Au regard de tout ce qui précède, nous pouvons dire que le festival ŋgím nu des Bamendou s’est donné l’occasion de rétablir l’équilibre culturel entre un peuple autrefois culturellement épanoui et le même peuple aujourd’hui presque désorienté par les influences culturelles externes et prédatrices. Il est aujourd’hui évident que le développement culturel est un levier certain du dynamisme économique. En effet, les grands modèles économiques mondiaux sont inspirés des cultures des milieux dans lesquels ils se déploient. Il n’y a que l’Afrique qui est un concentré de tous ces modèles, un fourre-tout culturel étranger qui l’a entraînée et plongée depuis près d’un siècle dans le sous-développement.

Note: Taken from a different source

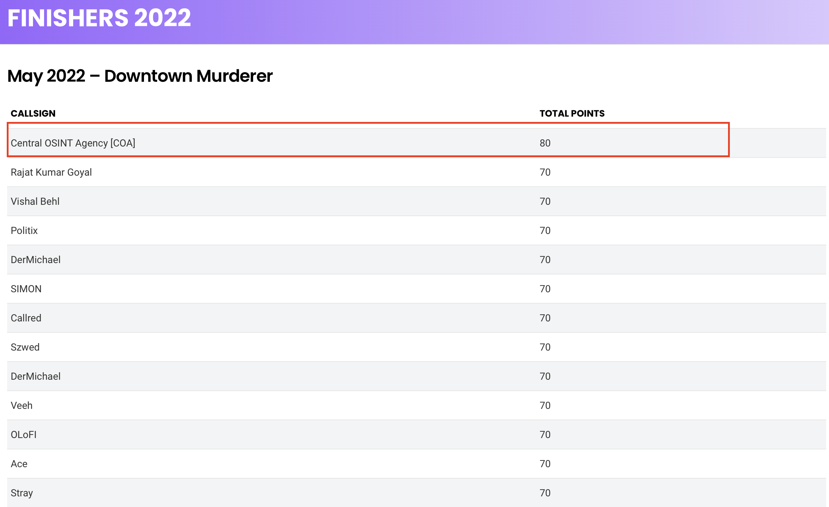This screenshot has width=829, height=507.
Task: Select the Veeh callsign
Action: 21,405
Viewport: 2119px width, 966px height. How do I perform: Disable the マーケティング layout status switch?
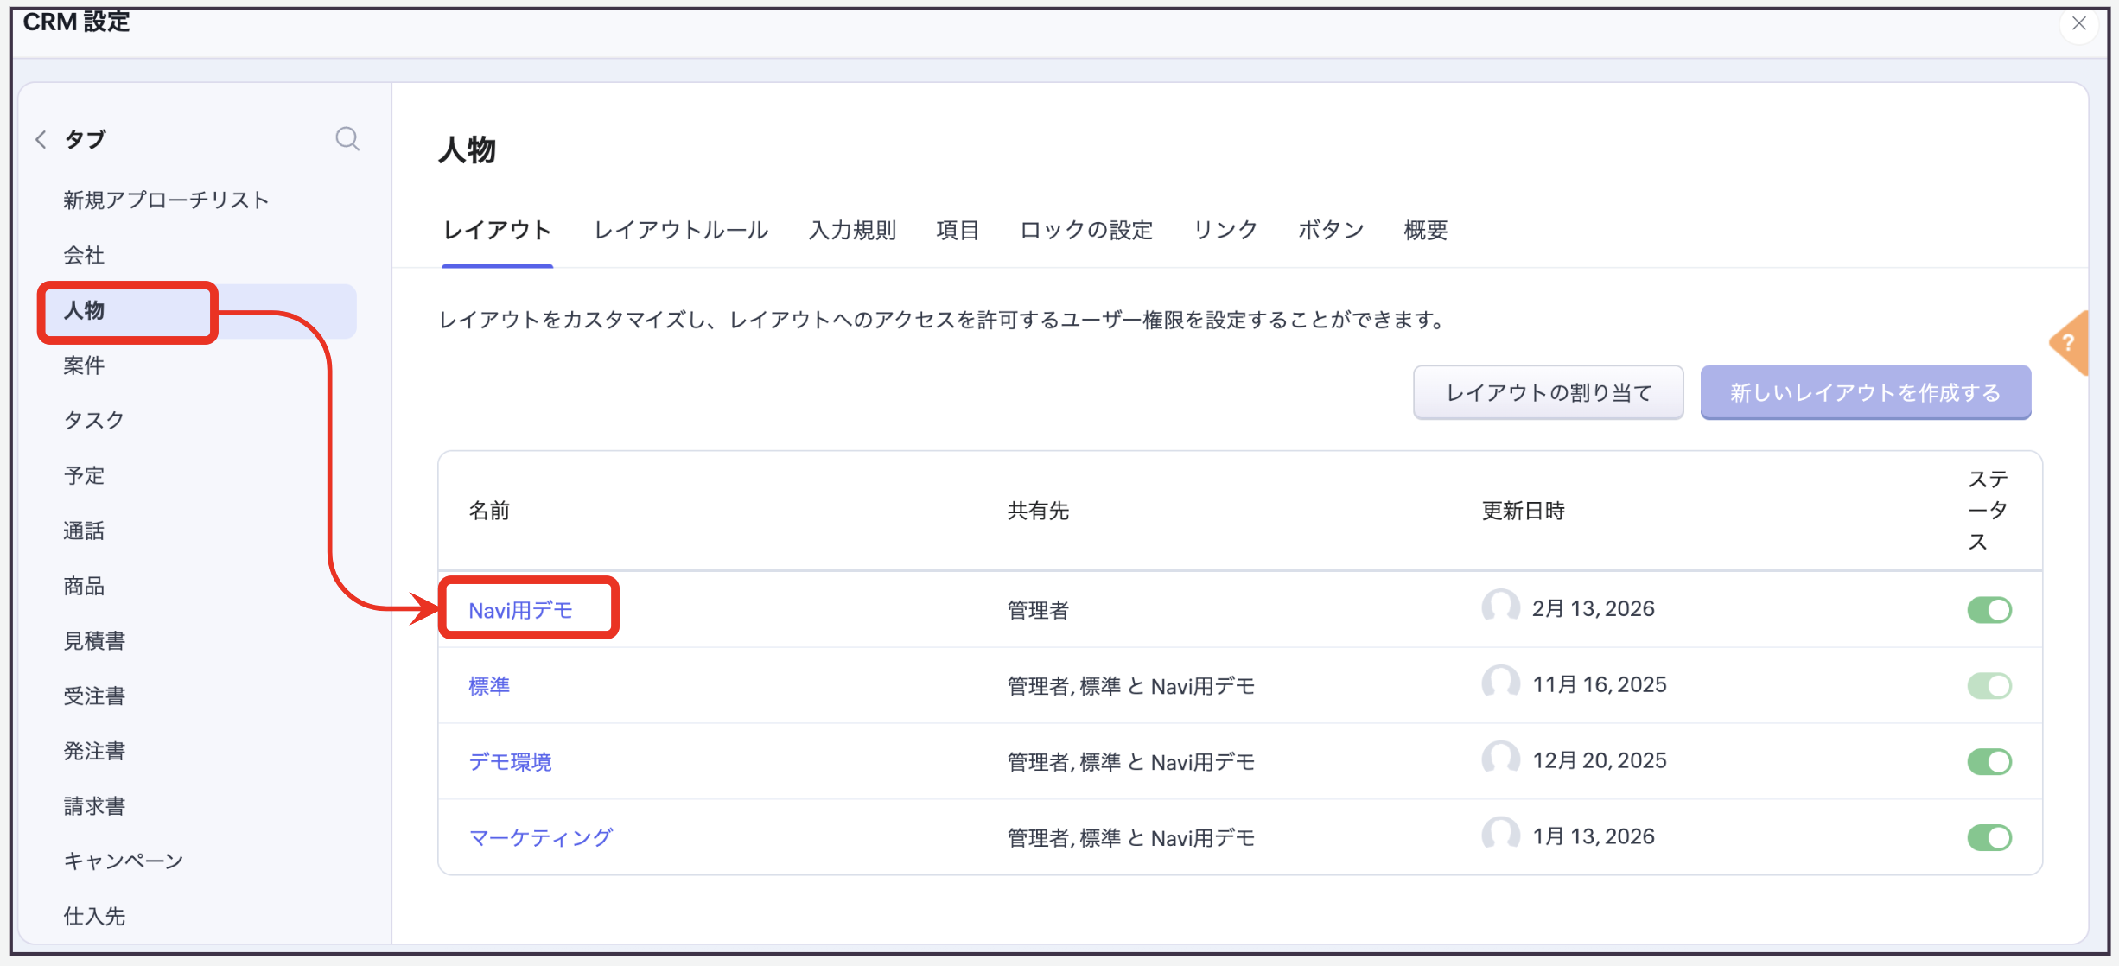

Cette situation justifie clairement cette volonté du peuple Bamendou de mettre désormais en avant ses réalités intrinsèques dans ses multiples projets de développement et d’épanouissement commun.

Le festival ŋgím nu des Bamendou s’est donné pour mission de revaloriser la culture de ce peuple à travers une restauration de son important patrimoine culturel. Il s’agit de sortir de l’oubli et d’établir une véritable symbiose entre les Bamendou et leur identité à travers une mise à jour des véritables repères culturels de ce peuple des Grassfields camerounais. Loin de fuir devant ses responsabilités et dans une volonté de s’affirmer en tant qu’une entité politique construite sur des valeurs identitaires ou culturelles communes à un peuple et sur des expériences historiques propres à elle, la Chefferie Supérieure Bamendou se doit d’assumer le rôle qu’elle a joué et la place qu’elle a occupée dans tous son parcours historique.